The primary objectives of the Child Justice Amendment Bill are to amend the Child Justice Act of 2008 to increase the minimum age of criminal capacity of children from 10 years to 12 years. Secondly, to remove the requirement of proving criminal capacity for the purposes of diversion and to facilitate preliminary inquiries. Section 7 of the Act stipulates that a child under the age of 10 does not have criminal capacity and cannot be prosecuted, and a child who is above the age of 10, but under the age of 14, is presumed to lack criminal capacity, unless the state proves beyond reasonable doubt that the child does have criminal capacity. Section 8 allows for a review of the minimum age of criminal capacity after five years and the Minister of Justice must compile a Report with recommendations to address this. The Amendment Bill amends section 7 of the Act to give effect to the recommendation in the Report to increase the minimum age of criminal capacity from 10 to 12 years. The replacement of “appropriate adult” with “appropriate person” is to provide for circumstances where family members and relatives that are younger than 16 years would be able to assist the child that is in contact with the criminal justice system, and participate in decisions.
Members asked how probation officers are allocated; what “appropriate adult” means; if there was general consensus amongst stakeholders consulted when drafting the Bill about raising the minimum age of criminal capacity and what was the view on retaining the rebuttable presumption, since the minimum age of criminal capacity in most other countries is 12 years. Members requested the 2016 Report that had been before the Committee previously be circulated again as well as relevant legislation. They asked why the Bill creates a situation where another child assists a child who is in contact with the criminal justice system. Had the Department conducted research on the kinds of crimes that are prevalent amongst children?
In response it was noted that probation officers are not qualified to assess the criminal capacity of a child as provided in section 11. It was noted that in the 2015 stakeholder workshop there was consensus about raising the minimum age of criminal capacity from 10 to 14. There was scientific evidence suggesting that the development of the prefrontal cortex is only achieved later in a child’s life. The Department of Justice had not conducted specific research but the Department of Correctional Services usually give an indication of the crimes for which children have been sentenced.
For the Cybercrimes Bill, the State Law Advisor presented the changes made to the 23 October working draft as proposed by the Committee at that meeting. It was noted that the discretion of the Chief Justice to issue directives under the Bill is because a similar discretion existed elsewhere in legislation. The Department again noted that most of the criticisms of the Bill related to the powers granted to the state to regulate cybersecurity and the declaration of critical information infrastructure, which have been struck out of the current Bill. All public comments were taken into account in the current version of the Bill.
Child Justice Amendment Bill: briefing
Ms Thandazile Skhosana, Senior State Law Advisor, Department of Justice, stated that the primary objectives of the Child Justice Amendment Bill are to amend the Child Justice Act of 2008 to increase the minimum age of criminal capacity of children from 10 years to 12 years. Secondly, it is to remove the requirement of proving criminal capacity for the purposes of diversion and to facilitate preliminary inquiries.
The Act provides for the minimum age of the criminal capacity of children (thus amending the common law) and for mechanisms to deal with children who lack criminal capacity.

Saved data entries:
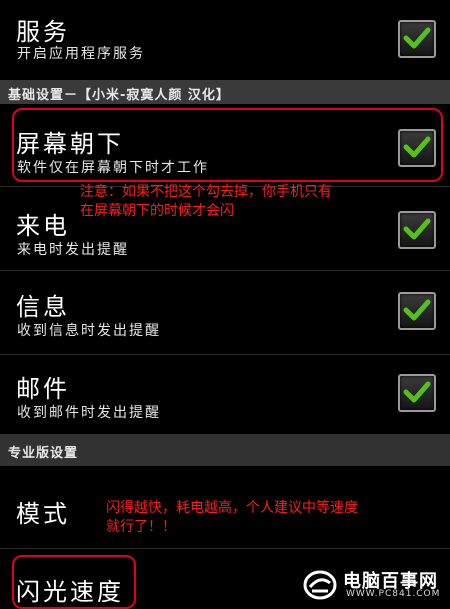  I want to click on note-line: 在屏幕朝下的时候才会闪, so click(157, 211).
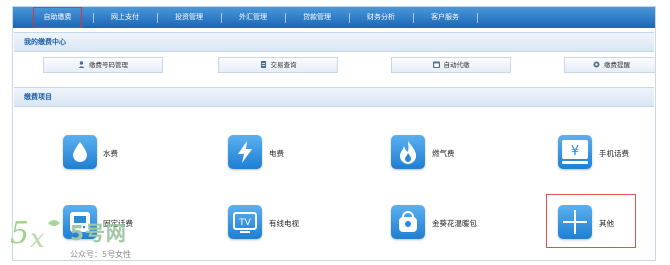 The image size is (670, 265). What do you see at coordinates (38, 97) in the screenshot?
I see `payment-projects-title: 缴费项目` at bounding box center [38, 97].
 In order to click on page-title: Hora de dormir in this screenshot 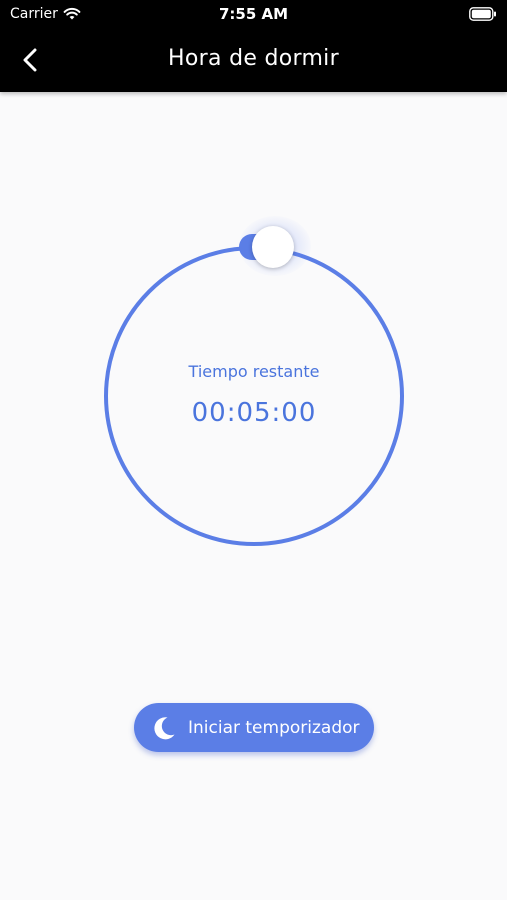, I will do `click(254, 58)`.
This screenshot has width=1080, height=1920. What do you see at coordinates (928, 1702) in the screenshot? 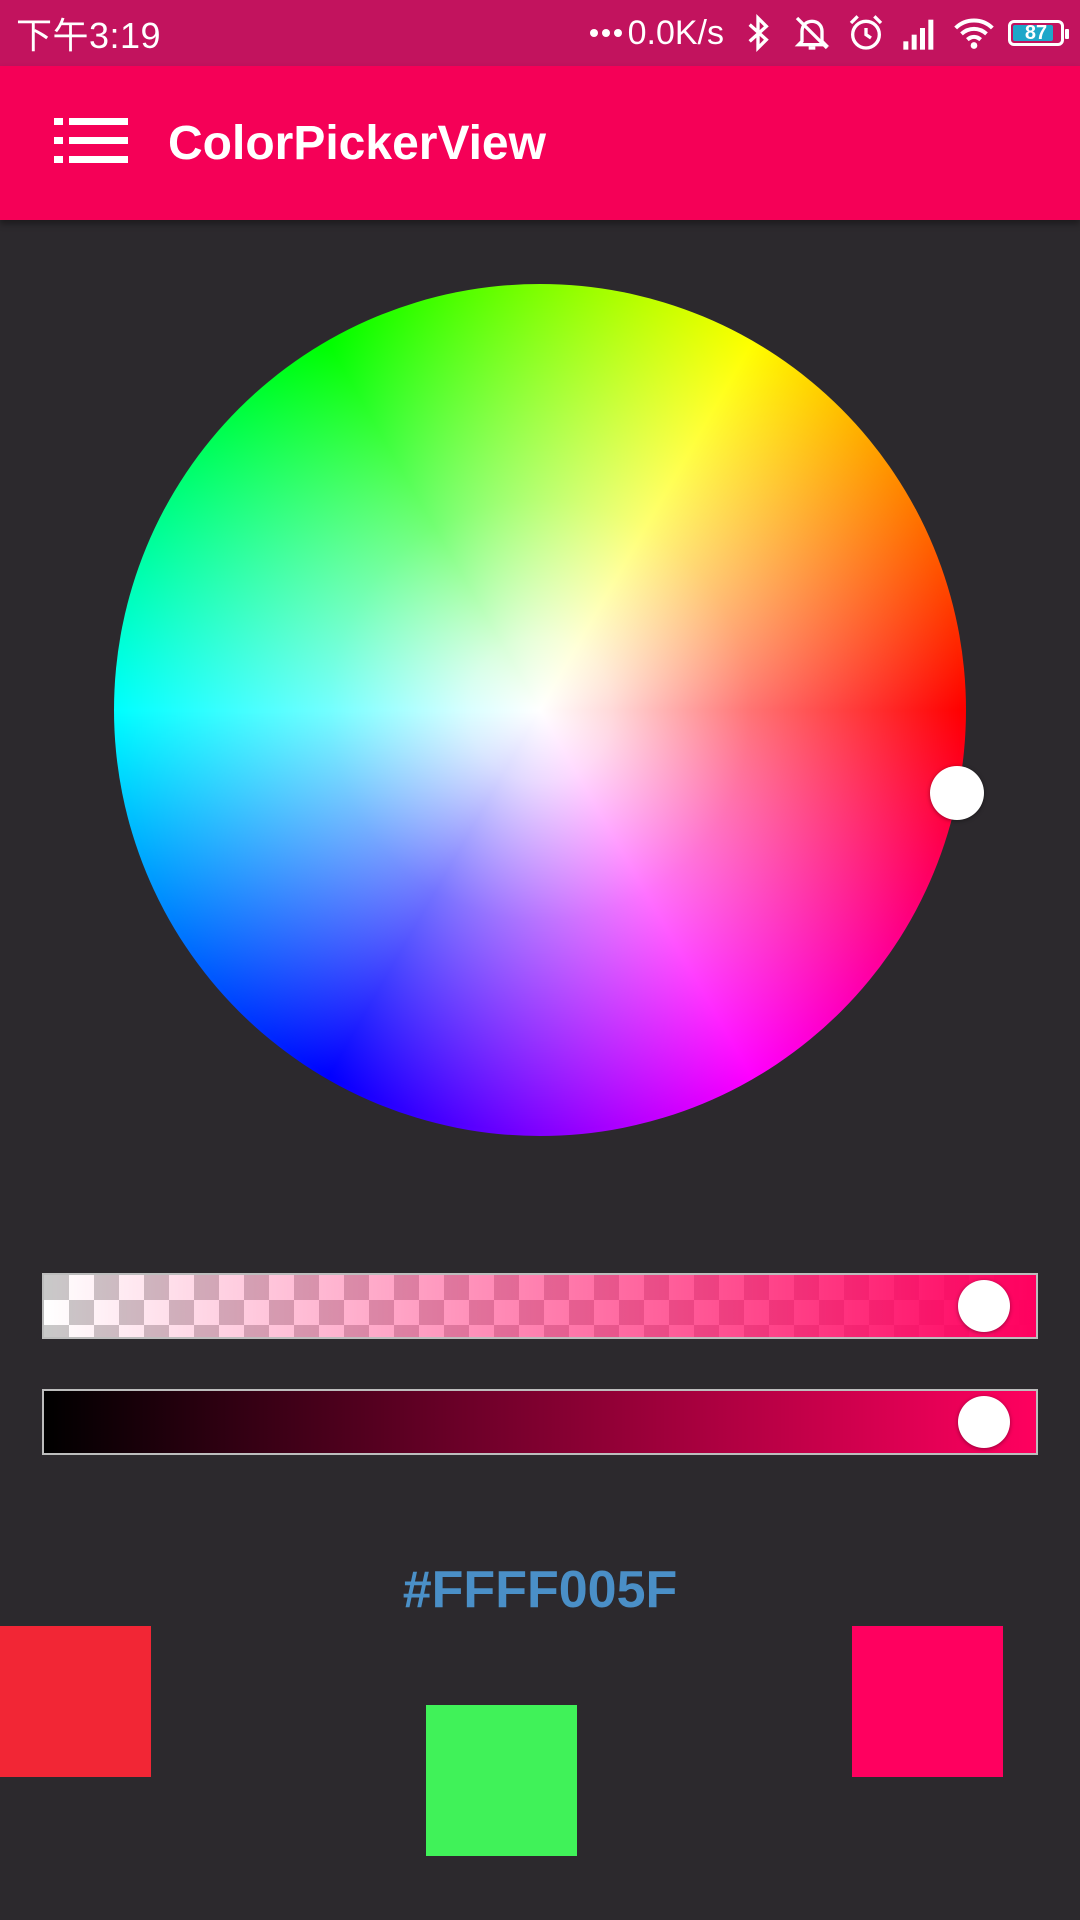
I see `color-swatch-pink` at bounding box center [928, 1702].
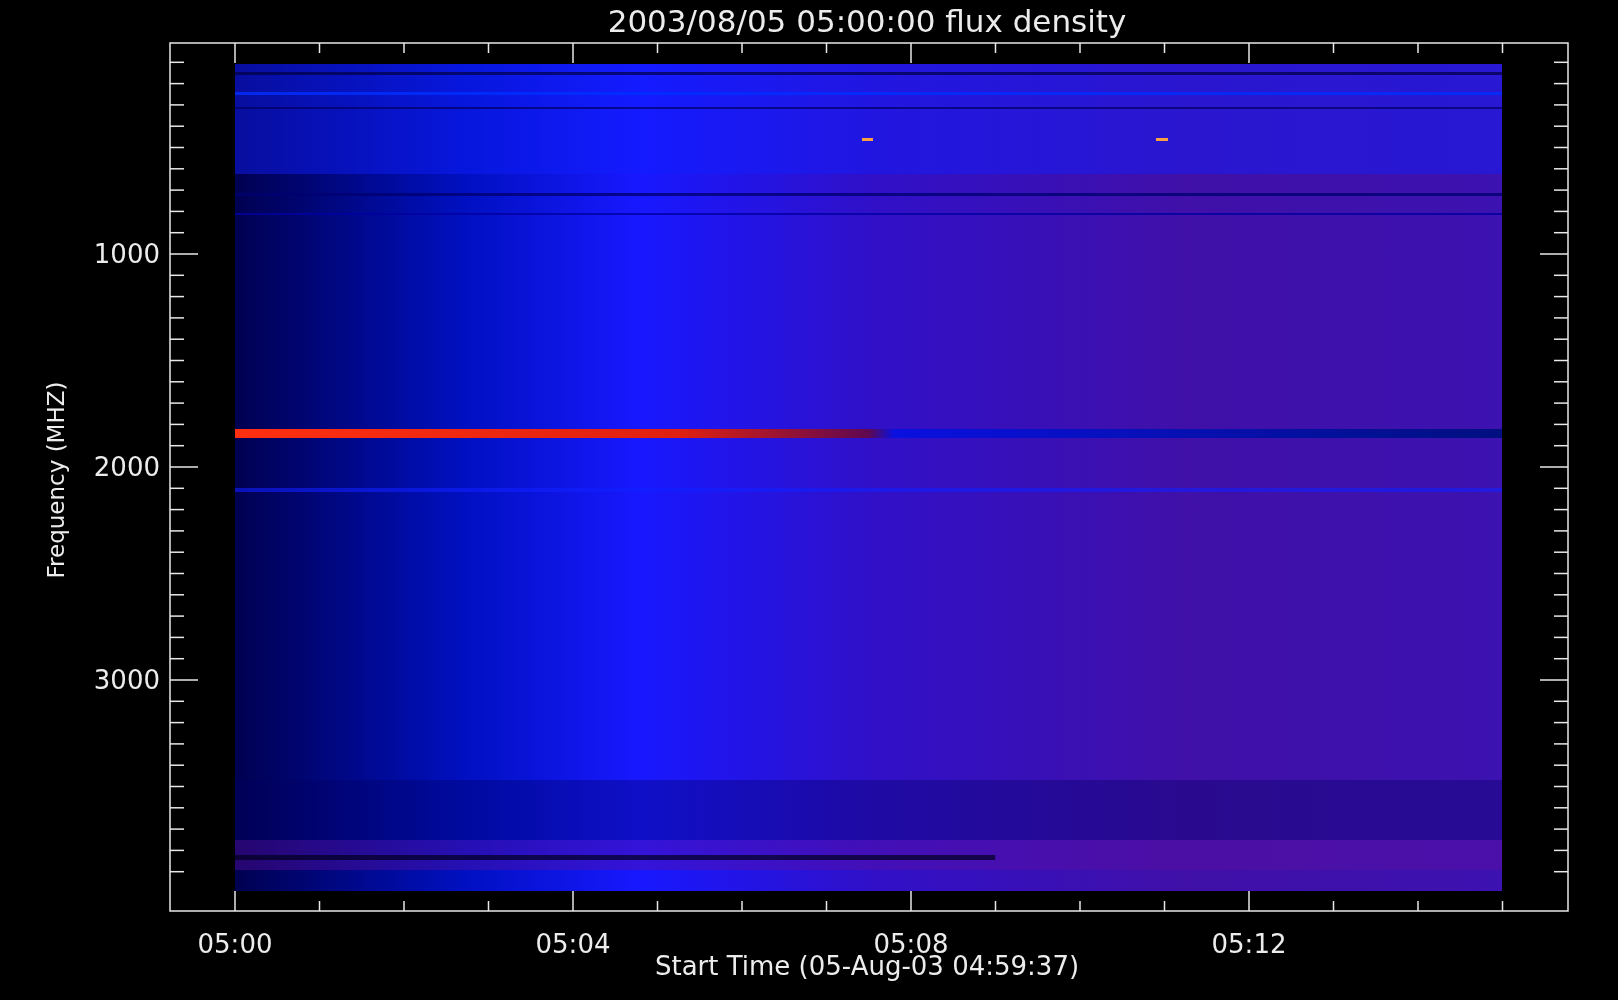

• [Exercise directions] Carry on the summary of the Child Justice Amendment Bill briefing above, starting right after its final sentence.

• [Response to this task]
Section 7 of the Act stipulates that a child under the age of 10 does not have criminal capacity and cannot be prosecuted, and a child who is above the age of 10, but under the age of 14, is presumed to lack criminal capacity, unless the state proves beyond reasonable doubt that the child does have criminal capacity.
Section 8 allows for a review of the minimum age of criminal capacity after five years and the Minister of Justice must compile a Report with recommendations to address this. Section 96(6) sets out the information that must be contained in this report, which must be submitted to the Cabinet for approval and later to parliament for consideration.
When compiling that Report, a consultative workshop was conducted, with the input of experts and other stakeholders. One such workshop was a National Experts Workshop on the Review of the Minimum Age of Criminal Capacity. The main findings of this Report were that according to statistics, very few children aged between 10 and 11 years were in conflict with the law. In addition, scientific research on the brain indicates that development of the prefrontal cortex is not achieved until the early twenties or later. This plays a role in the decision on the establishment of the minimum age of criminal capacity of a child.
The Report also noted that the Africa Charter Human and Peoples’ Rights Principles and Guidelines, urged states not to set the age of criminal capacity under 15 years. It noted that some Africa states have set the minimum age of criminal capacity at 18 years and some at 16 years. Despite this, the Report recommends that the age be capped at 12 years because it may be “too big much of a leap to raise the minimum age from 10 to 14 without tangible evidence of the effectiveness, availability and adequacy of the support and programmes offered currently to the under 10 year olds in conflict with the law in terms of section 9 of the Act.”
The Report recommended that the minimum age of criminal capacity should be increased from 10 years to 12 years and that the rebuttable presumption be retained for children who are 12 years and older, but younger than 14 years, and that a further review of the minimum age of criminal capacity should take place after five years. The Report also recommended that the provisions under the Act that require the state to prove the criminal capacity of a child who is 10 years or older but under the age of 14 years for the purposes of diversion and preliminary inquiries, should be removed because it has unintended negative consequences for children.
The Report was approved by Cabinet in February 2016 and submitted to Parliament in March 2016. The Department briefed a joint sitting of the Justice Committees on the Report in September 2016 and submitted to the Portfolio Committee, a Report on its consultation with the House of Traditional Leaders and some civil society organisations specialising in children’s issues.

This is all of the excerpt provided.